# Automatic to Manual Transmission conversion.



## JESchulte (Apr 20, 2012)

Howdy, new here and this is my 1st topic, so my apologies if this is the wrong board to post this type of question on.

Anyways, I recently purchased a 1968 Pontiac LeMans, 400 ci V8 in it, and a THM400 automatic transmission, or so I'm lead to believe. The car drives, but the transmission slips in what I believe is '3', and while in '2', it doesn't slip, but it doesn't have any pull to it and takes a long time to accelerate to approximately 50mph, where it then ceases to increase acceleration.

I wish I knew how to explain that a bit better, or actually knew what I was talking about, but that's the best I can do with my limited knowledge on the matter, haha. Currently a 21 year-old AST student. 

I'm faced with 2 options, I think.

Keep the automatic transmission, and get a rebuild kit. Or get a manual transmission conversion kit.

I've always been a fan of manual cars, automatic makes me feel bored. Also I don't intend to race or take this car to the track or anything, so I'm not awfully concerned about performance or lap times, etc.

I'm leaning towards the manual conversion, however I know next to nothing, nor do I have experience with doing any of the work involved with either option. So my question is, what all do I need to get in order to successfully do this conversion?

I see that there are kits available, such as this Keisler ClassicFit? RS® and TKO Kits | 1968-1972 | Chevelle - GTO | GM | Keisler Engineering, Inc | Keisler Engineering - KeislerAuto.com , but I'm not sure if that covers everything that I'll need. Or if that link is even showing the right things I need for my transmission altogether, rofl.

I asked a teacher what all I'd need to purchase to do something like this, and he listed:

The transmission itself
Hurst Shifter
Flywheel - Pontiac 400 ci specific
Clutch
Pressure Plate
Bellhousing - Pontiac 400 ci specific
Crossmember
Clutch Petal w/ related linkage
Shift Boot
Driveshaft
Yoke

He said that most of those components do not need to be/ don't come Pontiac 400 ci V8 specific and can be/are generic.

If anyone can verify that, and could point me in the right direction I'd be truely greatfull. I'm actually trying to learn the whats, hows and whys of this and will be doing all the labor myself with the help of other students, so I really need to understand whats going on so I don't &%^* anything up.

Sorry for the lengthy post, figured it was worth being thorough so people can give me accurate information and don't have to ask me questions later on. Hopefully I've listed everything correctly and given the right parts I have, haha. 

Thanks for any and all help regarding this.


----------



## geeteeohguy (Feb 2, 2008)

The linkages and pedals are very vehicle specific. OEM factory used parts are the best choice. Expect to pay upwards of $3000 for all of the needed parts, excluding labor. Lots of guys using (or trying to use) the Kiesler units on the pyforums. The trans is extremely expensive, and floorpan modifications are needed, as well as some fabrication work. My recommendation would be to get a good used short shaft TH400 for $100-$500 , or to rebuild your current one for about $400 or less. A lot of people are cloning Lemans and Tempest vehicles into GTO's, and because of this, 4 speed and stickshift parts are expensive. For speed consistancy, durability, and value, a TH400 automatic can not be beat. That said, sticks _ARE_ more fun!!!

DATA BLOCK.
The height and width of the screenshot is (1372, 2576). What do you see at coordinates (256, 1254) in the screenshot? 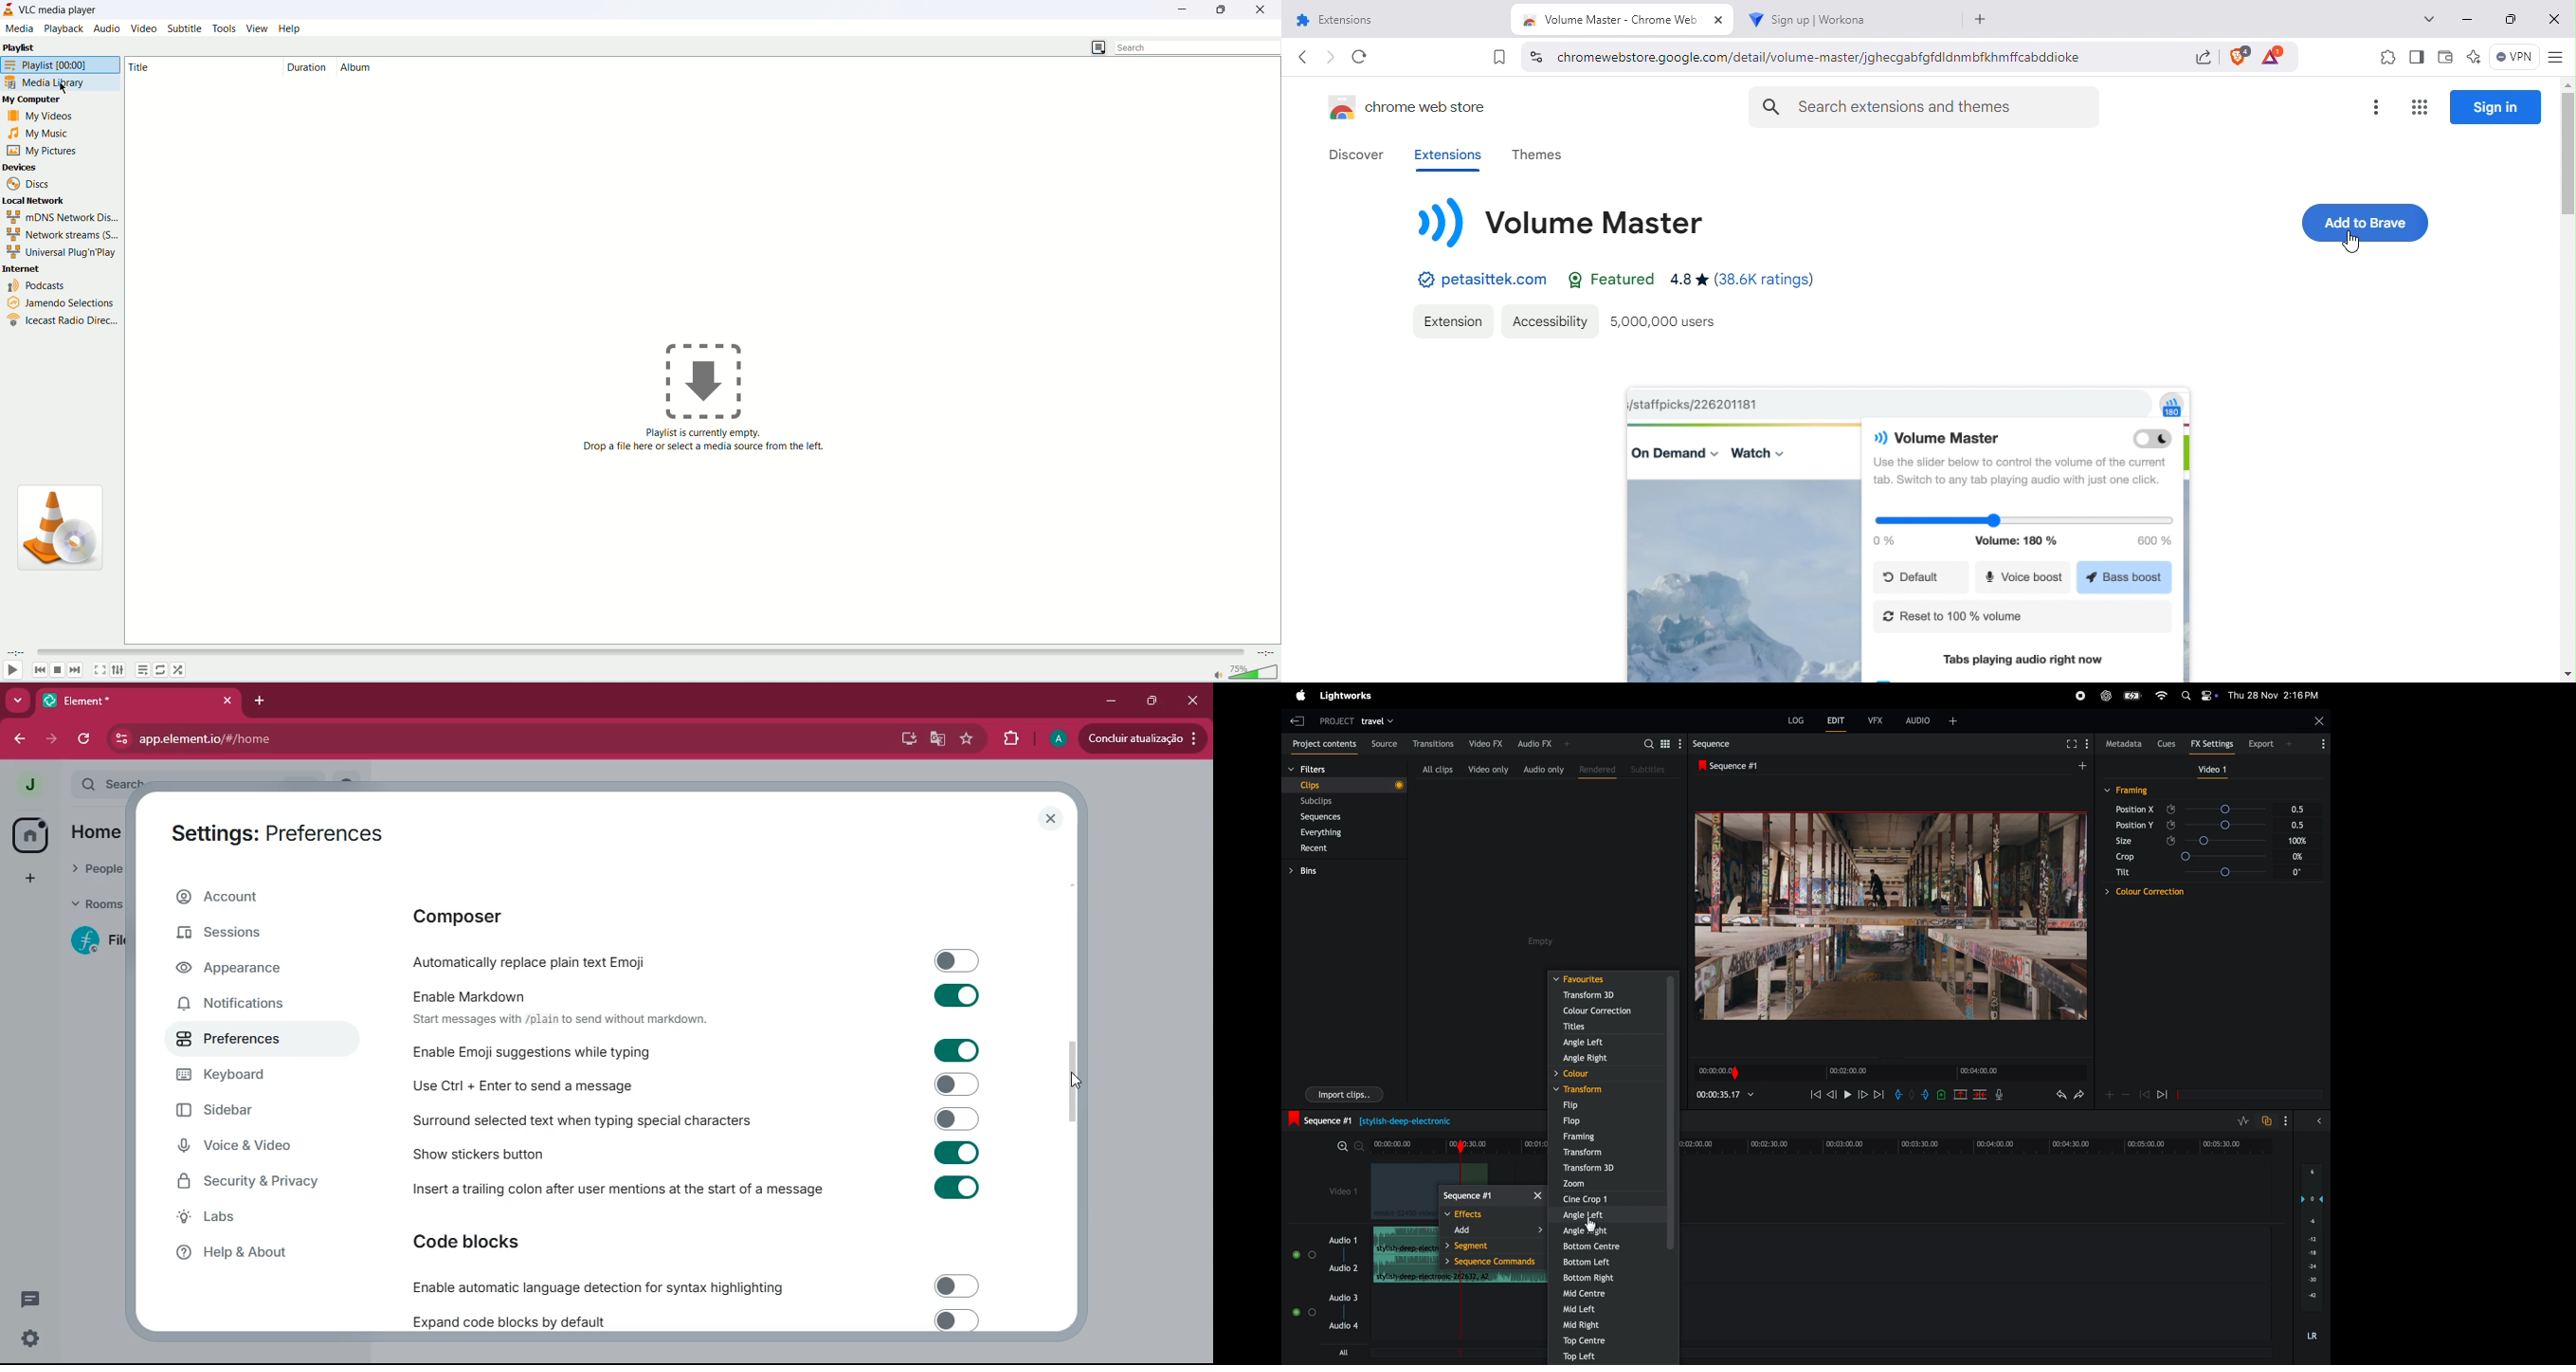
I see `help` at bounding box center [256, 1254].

GOAL OF THE EXERCISE.
Rename "conversion" to "swap" in the transmission thread, and write out everything from "I'm leaning towards" down to "transmission altogether, rofl." with that change. The data above come from a separate source.

TASK SOLUTION.
I'm leaning towards the manual swap, however I know next to nothing, nor do I have experience with doing any of the work involved with either option. So my question is, what all do I need to get in order to successfully do this swap?

I see that there are kits available, such as this Keisler ClassicFit? RS® and TKO Kits | 1968-1972 | Chevelle - GTO | GM | Keisler Engineering, Inc | Keisler Engineering - KeislerAuto.com , but I'm not sure if that covers everything that I'll need. Or if that link is even showing the right things I need for my transmission altogether, rofl.